The resulting TS query means as much as: the vector must contain 'light' followed by 'blue'. Note that the input string has been tokenized similar to TS vectors.

We can execute this TS query against the TS vector:

postgres=# select to_tsvector('simple', 'color:Light_Blue count:4') @@ to_tsquery('simple', 'Light_Blue');
 ?column?
----------
 t
(1 row)

Returns t for true.

As a final example we can also add an OR condition:

postgres=# select to_tsvector('simple', 'color:Light_Blue count:4') @@ to_tsquery('simple', 'color <-> Green | count <-> 4');
 ?column?
----------
 t
(1 row)

Which returns true because while the vector does not contain the color green, it does contain count 4.

Note that the color <-> Green | count <-> 4 string passed to ts_query() must be constructed in a specific way. This happens in the orchestrator-core module search_query.py as shown in the overview diagram.

As mentioned before, subscriptions_search is a DB view which lies at the heart of the implementation. If you're not familiar with database views; they represent a (usually complicated) database query in the form of a "virtual table".

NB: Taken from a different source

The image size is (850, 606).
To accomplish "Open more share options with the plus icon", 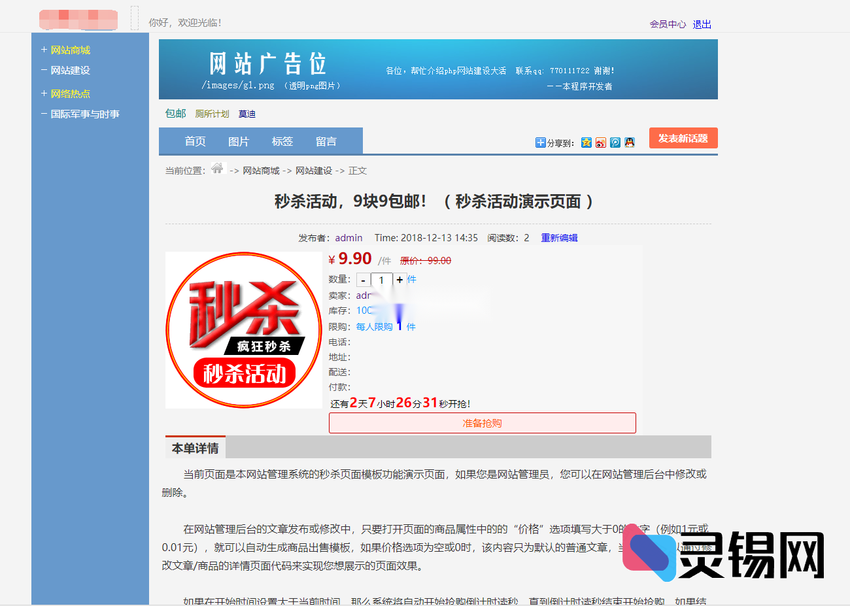I will pyautogui.click(x=540, y=142).
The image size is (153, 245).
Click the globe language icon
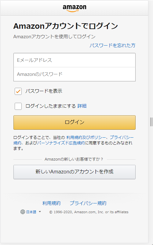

In this case we're using a Materialized View which is like a normal view, except that the "virtual table" is persisted to save resources and increase performance. The view's data is persisted until it is refreshed, which can be done manually or through an update trigger. (further explained below)

This table has a GIN index for efficient search queries.

Triggers

Database function refresh_subscriptions_search_view takes care of refreshing subscriptions_search. It is called by triggers on the following tables:

  • fi_refresh_search on table fixed_inputs
  • products_refresh_search on table products
  • siv_refresh_search on table subscription_instance_values
  • sub_cust_desc_refresh_search on table subscription_customer_descriptions
  • sub_refresh_search on table subscriptions

The following query shows the current state of the triggers:

SELECT tgname, tgenabled
FROM pg_trigger
where pg_trigger.tgname in
    ('fi_refresh_search',
     'products_refresh_search',
     'sub_cust_desc_refresh_search',
     'siv_refresh_search',
     'sub_refresh_search');

When all triggers are disabled the output looks like:

            tgname            | tgenabled
------------------------------+-----------
 fi_refresh_search            | D
 products_refresh_search      | D
 siv_refresh_search           | D
 sub_cust_desc_refresh_search | D
 sub_refresh_search           | D

And when all triggers are enabled the output looks like this: 

            tgname            | tgenabled
------------------------------+-----------
 fi_refresh_search            | O
 products_refresh_search      | O
 siv_refresh_search           | O
 sub_cust_desc_refresh_search | O
 sub_refresh_search           | O

Enabling all triggers is done with these statements:

ALTER TABLE fixed_inputs ENABLE TRIGGER fi_refresh_search;
ALTER TABLE products ENABLE TRIGGER products_refresh_search;
ALTER TABLE subscription_customer_descriptions ENABLE TRIGGER sub_cust_desc_refresh_search;
ALTER TABLE subscription_instance_values ENABLE TRIGGER siv_refresh_search;
ALTER TABLE subscriptions ENABLE TRIGGER sub_refresh_search;

Disabling all triggers is done with these statements:

ALTER TABLE fixed_inputs DISABLE TRIGGER fi_refresh_search;
ALTER TABLE products DISABLE TRIGGER products_refresh_search;
ALTER TABLE subscription_customer_descriptions DISABLE TRIGGER sub_cust_desc_refresh_search;
ALTER TABLE subscription_instance_values DISABLE TRIGGER siv_refresh_search;
ALTER TABLE subscriptions DISABLE TRIGGER sub_refresh_search;

The following query returns the number of seconds since the last refresh, which can be useful for debugging.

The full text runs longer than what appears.